To maximize compatibility, all data is published in open and simple file formats. The comma separated value (CSV) files hold a timestamp in the first column and the respective data in the columns that follow. All time stamps are synchronized between sensor types and devices. Camera frames are stored as H.264/MPEG video and the associated frame time stamps are available in separate CSV files.
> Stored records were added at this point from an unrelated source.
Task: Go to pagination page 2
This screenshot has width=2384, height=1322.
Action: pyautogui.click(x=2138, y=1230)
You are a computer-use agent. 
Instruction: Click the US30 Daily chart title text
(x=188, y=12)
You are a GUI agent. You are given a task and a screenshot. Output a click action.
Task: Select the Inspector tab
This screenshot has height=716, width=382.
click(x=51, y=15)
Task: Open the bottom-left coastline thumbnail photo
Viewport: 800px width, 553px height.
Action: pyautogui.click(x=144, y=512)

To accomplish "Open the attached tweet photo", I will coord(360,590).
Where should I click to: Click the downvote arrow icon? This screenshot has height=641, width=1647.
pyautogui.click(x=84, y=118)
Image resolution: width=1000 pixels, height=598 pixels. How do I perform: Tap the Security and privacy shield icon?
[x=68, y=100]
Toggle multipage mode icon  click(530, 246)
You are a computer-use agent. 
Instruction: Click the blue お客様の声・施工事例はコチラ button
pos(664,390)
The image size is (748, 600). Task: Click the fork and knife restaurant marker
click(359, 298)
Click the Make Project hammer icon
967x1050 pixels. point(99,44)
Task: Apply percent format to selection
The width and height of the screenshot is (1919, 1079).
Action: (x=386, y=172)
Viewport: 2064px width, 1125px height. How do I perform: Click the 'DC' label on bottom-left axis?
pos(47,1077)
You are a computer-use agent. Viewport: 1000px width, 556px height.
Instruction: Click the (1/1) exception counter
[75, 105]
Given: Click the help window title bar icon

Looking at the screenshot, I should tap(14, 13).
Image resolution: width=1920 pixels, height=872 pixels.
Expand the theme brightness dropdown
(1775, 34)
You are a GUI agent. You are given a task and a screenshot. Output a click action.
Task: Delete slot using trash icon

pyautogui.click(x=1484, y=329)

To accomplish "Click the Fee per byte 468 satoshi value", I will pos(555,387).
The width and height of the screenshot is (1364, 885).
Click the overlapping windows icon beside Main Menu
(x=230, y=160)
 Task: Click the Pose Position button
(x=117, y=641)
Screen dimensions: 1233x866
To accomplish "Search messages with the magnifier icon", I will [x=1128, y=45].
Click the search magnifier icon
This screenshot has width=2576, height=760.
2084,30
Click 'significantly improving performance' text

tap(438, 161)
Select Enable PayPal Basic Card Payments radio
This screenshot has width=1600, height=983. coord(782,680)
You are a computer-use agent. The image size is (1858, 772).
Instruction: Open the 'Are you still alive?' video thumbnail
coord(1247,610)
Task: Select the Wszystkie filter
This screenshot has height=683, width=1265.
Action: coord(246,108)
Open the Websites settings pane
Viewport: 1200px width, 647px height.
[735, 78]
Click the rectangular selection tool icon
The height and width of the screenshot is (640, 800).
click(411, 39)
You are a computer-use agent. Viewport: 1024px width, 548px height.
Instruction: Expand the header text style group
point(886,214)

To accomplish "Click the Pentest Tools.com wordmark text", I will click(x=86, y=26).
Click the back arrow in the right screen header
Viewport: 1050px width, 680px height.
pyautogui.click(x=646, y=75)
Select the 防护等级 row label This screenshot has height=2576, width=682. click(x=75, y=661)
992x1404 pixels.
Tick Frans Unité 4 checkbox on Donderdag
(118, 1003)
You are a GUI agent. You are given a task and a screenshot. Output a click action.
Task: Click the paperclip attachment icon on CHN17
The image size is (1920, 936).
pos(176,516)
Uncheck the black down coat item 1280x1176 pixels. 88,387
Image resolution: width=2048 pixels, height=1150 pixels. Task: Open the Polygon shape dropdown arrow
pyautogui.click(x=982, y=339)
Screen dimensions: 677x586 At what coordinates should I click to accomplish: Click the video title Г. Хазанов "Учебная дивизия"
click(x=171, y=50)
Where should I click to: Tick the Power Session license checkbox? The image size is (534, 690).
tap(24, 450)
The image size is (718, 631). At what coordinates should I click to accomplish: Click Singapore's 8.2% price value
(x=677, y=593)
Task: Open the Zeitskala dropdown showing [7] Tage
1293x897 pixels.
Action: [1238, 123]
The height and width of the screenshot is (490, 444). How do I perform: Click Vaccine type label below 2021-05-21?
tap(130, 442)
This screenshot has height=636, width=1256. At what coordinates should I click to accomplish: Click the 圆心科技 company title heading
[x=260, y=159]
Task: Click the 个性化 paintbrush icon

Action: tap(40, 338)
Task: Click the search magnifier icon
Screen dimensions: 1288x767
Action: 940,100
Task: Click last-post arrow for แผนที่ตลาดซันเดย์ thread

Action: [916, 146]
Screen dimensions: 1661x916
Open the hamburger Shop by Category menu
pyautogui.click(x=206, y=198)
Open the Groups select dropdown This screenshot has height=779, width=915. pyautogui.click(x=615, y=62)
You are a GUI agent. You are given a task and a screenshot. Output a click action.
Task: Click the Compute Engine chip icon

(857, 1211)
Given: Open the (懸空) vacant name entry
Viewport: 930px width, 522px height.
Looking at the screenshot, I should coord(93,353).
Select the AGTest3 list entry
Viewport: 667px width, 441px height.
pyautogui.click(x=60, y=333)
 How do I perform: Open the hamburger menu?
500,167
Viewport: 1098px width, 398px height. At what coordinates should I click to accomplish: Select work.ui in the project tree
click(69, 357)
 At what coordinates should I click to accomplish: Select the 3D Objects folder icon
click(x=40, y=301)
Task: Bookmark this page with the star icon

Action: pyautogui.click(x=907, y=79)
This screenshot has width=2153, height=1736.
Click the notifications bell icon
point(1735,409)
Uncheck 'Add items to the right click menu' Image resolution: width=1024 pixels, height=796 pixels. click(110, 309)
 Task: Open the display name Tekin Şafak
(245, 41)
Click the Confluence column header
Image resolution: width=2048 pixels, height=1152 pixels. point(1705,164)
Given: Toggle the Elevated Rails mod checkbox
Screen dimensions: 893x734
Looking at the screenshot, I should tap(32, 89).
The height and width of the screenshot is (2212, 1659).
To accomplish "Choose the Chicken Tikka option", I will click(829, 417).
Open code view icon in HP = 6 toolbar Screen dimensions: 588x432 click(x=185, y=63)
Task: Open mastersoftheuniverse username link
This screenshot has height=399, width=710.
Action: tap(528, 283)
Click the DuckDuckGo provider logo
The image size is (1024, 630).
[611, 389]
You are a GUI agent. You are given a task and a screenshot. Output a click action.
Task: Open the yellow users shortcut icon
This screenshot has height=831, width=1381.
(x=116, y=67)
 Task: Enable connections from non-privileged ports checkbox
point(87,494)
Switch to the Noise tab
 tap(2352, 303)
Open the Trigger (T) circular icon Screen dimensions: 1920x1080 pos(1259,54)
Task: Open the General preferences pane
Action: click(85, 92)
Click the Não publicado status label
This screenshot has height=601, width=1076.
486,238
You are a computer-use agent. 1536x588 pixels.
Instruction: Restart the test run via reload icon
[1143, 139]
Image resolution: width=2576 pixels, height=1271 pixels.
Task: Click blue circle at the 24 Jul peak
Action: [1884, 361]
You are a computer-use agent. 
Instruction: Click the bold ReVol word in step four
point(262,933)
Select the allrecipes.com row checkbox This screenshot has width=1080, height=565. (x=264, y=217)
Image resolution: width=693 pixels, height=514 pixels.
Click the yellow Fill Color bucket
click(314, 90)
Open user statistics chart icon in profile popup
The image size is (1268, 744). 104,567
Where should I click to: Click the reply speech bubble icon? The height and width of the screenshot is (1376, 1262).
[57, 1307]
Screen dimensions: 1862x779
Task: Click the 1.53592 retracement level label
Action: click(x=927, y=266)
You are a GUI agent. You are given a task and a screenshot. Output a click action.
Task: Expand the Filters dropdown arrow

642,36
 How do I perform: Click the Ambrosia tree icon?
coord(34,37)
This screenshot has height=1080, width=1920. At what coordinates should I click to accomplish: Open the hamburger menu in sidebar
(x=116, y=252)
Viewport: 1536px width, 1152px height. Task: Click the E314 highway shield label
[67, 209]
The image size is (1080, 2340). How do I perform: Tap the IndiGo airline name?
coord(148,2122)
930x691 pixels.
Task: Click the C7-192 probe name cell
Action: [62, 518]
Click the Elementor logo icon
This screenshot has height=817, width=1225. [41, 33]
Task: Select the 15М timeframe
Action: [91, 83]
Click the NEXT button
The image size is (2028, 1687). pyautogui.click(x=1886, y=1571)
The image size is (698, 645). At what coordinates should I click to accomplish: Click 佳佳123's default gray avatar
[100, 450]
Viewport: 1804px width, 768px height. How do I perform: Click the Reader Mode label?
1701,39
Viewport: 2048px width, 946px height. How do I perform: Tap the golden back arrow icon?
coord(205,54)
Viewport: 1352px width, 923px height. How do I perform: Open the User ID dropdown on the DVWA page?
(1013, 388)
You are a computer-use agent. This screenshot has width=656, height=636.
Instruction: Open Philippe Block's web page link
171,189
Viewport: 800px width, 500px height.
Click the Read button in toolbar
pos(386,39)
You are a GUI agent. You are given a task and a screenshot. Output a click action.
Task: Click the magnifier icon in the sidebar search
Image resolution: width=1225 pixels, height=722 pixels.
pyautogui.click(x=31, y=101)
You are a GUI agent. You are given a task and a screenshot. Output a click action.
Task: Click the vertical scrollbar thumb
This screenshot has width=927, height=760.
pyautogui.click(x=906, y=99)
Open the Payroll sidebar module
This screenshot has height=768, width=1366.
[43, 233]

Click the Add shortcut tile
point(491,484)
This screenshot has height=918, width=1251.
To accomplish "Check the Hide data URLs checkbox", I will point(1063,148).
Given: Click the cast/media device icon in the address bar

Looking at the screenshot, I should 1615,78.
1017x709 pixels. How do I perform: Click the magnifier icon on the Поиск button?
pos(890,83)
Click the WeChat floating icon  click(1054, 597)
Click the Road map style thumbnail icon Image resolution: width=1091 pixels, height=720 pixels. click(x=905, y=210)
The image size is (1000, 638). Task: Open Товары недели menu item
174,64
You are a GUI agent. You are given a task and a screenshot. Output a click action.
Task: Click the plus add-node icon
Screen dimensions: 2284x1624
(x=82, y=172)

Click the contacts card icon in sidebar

The folder structure for one data set looks like the following:

data
└───advio-01
│   └───ground-truth
│   │     poses.csv
│   │     fixpoints.csv
│   └───iphone
│   │     frames.mov
│   │     frames.csv
│   │     platform-location.csv
│   │     accelerometer.csv
│   │     gyroscope.csv
│   │     magnetometer.csv
│   │     barometer.csv
│   │     arkit.csv
│   └───tango
│   │     frames.mov
│   │     frames.csv
│   │     raw.csv
│   │     area-learning.csv
│   │     point-cloud.csv
│   │     point-cloud-001.csv
│   │     point-cloud-002.csv
│   │     ...
│   └───pixel
│         arcore.csv
│     
└───advio-02
      ...

Privacy

This data is collected in public places in Finland, and the collection of the data agrees with the local legislation. We, however, take your privacy seriously. If you find yourself in the data and wish to be removed, please contact us through the contact information provided at the top of this page.

Licence

The ADVIO data is published under the Creative Commons Attribution-NonCommercial 4.0 (CC BY-NC 4.0) Licence. This means that you must attribute the work in the manner specified by the authors and you may not use this work for commercial purposes.